Jeff Belloli
- Full name: Jeffrey R. Belloli
- Country (sports): United States
- Born: February 10, 1970 (age 55)
- Prize money: $55,843

Singles
- Highest ranking: No. 551 (November 2, 1992)

Doubles
- Career record: 9–17
- Highest ranking: No. 130 (July 8, 1996)

Grand Slam doubles results
- Wimbledon: 2R (1996)

Grand Slam mixed doubles results
- Wimbledon: 1R (1996)

= Jeff Belloli =

American tennis player (born 1970)

Jeffrey Belloli (born February 10, 1970) is a former professional tennis player from the United States.

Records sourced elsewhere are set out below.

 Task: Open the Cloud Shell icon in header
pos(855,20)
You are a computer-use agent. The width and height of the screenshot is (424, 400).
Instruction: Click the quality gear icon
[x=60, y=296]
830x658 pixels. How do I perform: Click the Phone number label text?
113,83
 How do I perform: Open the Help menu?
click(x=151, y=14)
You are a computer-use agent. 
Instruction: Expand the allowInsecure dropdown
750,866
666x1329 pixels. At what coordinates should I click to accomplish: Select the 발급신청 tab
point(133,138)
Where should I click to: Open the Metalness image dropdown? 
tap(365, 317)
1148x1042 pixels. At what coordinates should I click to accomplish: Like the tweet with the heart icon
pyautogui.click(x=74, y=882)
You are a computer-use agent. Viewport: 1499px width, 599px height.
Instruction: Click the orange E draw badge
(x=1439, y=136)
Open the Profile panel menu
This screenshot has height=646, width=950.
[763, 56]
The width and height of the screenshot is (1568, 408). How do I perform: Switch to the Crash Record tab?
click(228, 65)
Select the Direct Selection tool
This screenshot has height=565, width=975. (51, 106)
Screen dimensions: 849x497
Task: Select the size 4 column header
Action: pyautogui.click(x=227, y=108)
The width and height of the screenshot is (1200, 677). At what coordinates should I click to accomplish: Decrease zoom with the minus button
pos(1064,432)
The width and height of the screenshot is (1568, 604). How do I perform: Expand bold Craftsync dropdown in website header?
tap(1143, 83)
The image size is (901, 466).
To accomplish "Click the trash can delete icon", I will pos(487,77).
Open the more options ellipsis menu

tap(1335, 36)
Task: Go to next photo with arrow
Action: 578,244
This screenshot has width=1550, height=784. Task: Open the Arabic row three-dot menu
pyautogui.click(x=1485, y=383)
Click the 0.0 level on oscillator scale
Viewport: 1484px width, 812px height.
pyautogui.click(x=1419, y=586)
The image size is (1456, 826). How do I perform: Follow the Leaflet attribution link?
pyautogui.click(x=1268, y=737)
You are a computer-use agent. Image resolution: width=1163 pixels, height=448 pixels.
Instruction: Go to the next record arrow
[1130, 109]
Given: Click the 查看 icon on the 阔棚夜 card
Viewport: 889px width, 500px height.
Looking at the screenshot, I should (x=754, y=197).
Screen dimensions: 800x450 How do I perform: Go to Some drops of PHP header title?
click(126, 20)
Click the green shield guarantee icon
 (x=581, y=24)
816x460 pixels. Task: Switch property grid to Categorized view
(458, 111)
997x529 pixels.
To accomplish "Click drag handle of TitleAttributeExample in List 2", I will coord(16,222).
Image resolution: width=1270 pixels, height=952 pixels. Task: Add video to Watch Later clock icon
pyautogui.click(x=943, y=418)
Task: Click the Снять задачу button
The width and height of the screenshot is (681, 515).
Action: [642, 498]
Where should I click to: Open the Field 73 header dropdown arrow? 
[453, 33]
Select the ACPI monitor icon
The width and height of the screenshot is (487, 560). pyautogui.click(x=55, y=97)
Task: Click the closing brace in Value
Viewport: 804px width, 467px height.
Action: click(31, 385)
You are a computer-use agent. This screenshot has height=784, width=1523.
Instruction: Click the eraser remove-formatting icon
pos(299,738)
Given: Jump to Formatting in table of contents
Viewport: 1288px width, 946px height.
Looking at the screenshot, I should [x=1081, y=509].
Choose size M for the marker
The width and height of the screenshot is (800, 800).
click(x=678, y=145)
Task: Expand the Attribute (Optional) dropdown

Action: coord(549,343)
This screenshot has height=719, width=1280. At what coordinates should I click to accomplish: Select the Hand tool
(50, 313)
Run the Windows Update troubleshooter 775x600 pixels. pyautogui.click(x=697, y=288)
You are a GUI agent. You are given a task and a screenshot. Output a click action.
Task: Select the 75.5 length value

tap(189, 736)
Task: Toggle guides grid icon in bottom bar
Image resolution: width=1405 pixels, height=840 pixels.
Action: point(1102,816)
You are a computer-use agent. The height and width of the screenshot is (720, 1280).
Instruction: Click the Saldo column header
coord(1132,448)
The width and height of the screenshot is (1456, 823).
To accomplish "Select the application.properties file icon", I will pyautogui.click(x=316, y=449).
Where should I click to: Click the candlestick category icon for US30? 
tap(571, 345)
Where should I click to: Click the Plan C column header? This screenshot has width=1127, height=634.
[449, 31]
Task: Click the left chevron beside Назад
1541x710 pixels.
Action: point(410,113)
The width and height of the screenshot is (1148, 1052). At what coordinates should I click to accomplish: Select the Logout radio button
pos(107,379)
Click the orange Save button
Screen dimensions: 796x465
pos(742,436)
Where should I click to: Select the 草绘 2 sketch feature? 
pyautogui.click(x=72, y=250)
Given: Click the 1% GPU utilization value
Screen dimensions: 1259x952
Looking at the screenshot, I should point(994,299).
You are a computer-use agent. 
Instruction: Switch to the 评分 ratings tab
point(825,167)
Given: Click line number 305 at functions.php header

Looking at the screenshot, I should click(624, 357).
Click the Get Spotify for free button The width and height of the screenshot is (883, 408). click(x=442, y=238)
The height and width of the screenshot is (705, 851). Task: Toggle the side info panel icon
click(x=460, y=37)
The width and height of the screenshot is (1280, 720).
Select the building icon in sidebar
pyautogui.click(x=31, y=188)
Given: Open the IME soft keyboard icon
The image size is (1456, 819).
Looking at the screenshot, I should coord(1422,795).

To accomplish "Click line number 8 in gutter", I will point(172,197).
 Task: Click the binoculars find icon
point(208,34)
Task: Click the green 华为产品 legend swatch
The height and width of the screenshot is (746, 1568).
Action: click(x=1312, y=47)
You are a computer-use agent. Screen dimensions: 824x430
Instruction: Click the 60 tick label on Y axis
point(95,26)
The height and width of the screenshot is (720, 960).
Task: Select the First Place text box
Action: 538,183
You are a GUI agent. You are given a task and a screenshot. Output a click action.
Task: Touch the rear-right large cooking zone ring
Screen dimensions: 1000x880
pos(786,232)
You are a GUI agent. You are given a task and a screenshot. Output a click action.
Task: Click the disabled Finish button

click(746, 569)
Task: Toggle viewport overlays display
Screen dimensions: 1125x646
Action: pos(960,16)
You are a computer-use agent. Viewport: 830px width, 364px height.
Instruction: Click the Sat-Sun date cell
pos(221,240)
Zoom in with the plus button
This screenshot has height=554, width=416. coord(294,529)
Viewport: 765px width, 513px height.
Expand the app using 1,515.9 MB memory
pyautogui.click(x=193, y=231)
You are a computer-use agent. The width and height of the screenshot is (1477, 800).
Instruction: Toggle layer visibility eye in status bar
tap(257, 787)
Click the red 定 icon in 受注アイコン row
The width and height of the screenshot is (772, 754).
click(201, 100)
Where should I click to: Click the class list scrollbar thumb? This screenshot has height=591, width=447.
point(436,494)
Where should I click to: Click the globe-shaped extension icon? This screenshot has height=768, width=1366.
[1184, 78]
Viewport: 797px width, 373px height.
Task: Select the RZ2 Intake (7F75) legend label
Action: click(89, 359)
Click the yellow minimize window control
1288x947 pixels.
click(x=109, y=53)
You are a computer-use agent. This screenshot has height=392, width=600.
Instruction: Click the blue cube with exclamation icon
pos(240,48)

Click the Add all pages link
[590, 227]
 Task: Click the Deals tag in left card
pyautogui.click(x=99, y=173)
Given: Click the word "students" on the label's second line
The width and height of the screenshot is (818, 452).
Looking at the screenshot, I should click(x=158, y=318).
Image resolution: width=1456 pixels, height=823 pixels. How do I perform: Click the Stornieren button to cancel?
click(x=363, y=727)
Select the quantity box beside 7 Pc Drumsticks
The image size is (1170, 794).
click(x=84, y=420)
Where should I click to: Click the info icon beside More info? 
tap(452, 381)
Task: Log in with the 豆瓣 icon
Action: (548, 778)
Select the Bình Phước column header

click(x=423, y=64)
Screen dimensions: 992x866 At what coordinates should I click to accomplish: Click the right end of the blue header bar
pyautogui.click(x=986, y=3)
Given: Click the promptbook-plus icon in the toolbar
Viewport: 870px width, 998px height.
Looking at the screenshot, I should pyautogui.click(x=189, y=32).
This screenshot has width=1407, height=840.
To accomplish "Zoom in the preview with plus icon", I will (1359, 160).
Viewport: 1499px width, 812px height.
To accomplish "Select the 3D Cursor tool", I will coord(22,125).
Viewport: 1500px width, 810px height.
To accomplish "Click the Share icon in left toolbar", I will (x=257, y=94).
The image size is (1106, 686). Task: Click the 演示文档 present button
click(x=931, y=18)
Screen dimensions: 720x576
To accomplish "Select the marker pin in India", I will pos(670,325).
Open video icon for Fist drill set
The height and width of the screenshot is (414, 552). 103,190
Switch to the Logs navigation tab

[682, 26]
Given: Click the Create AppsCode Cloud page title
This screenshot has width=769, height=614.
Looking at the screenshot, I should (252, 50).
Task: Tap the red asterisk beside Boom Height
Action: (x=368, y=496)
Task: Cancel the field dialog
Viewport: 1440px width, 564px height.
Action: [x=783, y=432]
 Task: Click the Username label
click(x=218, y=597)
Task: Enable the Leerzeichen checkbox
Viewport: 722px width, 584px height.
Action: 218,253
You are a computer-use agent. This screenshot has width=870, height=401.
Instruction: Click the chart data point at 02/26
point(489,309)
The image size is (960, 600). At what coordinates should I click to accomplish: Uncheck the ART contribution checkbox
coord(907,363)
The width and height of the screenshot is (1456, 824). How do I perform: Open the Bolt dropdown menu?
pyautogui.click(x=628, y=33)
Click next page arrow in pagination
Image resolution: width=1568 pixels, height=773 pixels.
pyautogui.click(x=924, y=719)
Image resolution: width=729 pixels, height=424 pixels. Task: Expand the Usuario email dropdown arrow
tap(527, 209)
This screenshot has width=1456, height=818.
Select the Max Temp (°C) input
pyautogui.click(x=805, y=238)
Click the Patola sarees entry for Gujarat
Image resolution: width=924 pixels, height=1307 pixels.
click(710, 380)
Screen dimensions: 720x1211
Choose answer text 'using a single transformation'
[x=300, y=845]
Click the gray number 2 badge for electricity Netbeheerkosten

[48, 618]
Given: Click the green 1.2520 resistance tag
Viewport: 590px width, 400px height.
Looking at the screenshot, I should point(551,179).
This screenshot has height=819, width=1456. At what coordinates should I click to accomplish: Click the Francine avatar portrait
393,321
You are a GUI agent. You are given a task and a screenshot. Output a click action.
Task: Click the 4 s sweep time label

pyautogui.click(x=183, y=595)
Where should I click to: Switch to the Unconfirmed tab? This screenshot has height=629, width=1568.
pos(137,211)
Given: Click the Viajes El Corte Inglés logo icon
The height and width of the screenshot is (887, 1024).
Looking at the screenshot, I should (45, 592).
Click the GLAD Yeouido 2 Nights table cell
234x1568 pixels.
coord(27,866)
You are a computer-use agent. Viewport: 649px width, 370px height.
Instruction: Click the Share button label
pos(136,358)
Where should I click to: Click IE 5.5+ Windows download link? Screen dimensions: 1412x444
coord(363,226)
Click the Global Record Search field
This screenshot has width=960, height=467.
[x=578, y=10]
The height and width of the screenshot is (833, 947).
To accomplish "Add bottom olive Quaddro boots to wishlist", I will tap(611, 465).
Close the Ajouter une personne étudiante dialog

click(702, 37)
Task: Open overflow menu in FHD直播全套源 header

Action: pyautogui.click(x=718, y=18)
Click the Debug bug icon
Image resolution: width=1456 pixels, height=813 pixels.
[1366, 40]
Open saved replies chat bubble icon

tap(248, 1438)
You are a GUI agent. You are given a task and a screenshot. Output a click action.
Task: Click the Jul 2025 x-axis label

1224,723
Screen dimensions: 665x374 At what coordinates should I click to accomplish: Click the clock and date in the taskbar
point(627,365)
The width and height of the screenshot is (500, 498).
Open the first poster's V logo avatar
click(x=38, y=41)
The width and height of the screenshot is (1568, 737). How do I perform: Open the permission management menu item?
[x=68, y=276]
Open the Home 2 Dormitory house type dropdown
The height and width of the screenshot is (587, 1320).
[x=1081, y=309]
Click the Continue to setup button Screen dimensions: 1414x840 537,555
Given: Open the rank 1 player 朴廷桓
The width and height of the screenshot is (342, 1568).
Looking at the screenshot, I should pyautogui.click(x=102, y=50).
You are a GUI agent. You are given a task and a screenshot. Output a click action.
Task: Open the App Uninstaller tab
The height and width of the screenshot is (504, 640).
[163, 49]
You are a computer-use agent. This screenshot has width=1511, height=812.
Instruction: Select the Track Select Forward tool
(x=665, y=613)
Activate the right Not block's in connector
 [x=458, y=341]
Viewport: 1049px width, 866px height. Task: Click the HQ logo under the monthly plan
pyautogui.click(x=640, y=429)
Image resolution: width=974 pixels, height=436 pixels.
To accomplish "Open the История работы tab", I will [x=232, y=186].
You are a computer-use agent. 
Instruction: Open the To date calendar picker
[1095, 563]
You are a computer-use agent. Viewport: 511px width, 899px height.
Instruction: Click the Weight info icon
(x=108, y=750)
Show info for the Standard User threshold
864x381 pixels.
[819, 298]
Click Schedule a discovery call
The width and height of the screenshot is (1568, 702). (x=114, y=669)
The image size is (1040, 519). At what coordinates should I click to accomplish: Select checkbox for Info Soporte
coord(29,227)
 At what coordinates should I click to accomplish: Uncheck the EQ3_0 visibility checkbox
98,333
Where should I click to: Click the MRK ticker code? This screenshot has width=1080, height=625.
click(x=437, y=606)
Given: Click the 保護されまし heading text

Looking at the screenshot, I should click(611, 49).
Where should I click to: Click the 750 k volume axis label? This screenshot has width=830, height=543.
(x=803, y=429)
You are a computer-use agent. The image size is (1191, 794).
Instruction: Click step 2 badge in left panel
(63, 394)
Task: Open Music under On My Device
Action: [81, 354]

He grew up in Southern California and attended Servite High School. He and his fraternal twin brother Chris are the only children of Cal State chemistry professor Robert and his wife Shirley.

Prior to his career in professional tennis, Belloli played for San Diego State University in collegiate competition, where he earned NCAA All-American honors for doubles in 1991 and 1992.

On the professional circuit, Belloli competed most successfully in doubles, with a career high ranking of 130 in the world. His best ATP Tour performance was a semi-final appearance at the 1995 Swedish Open, partnering Mathias Huning. At the 1996 Wimbledon Championships he featured in the main draw of both the men's doubles and mixed doubles events. In the men's doubles he and partner Leander Paes made the second round.

He now works in human resources and is based in New York.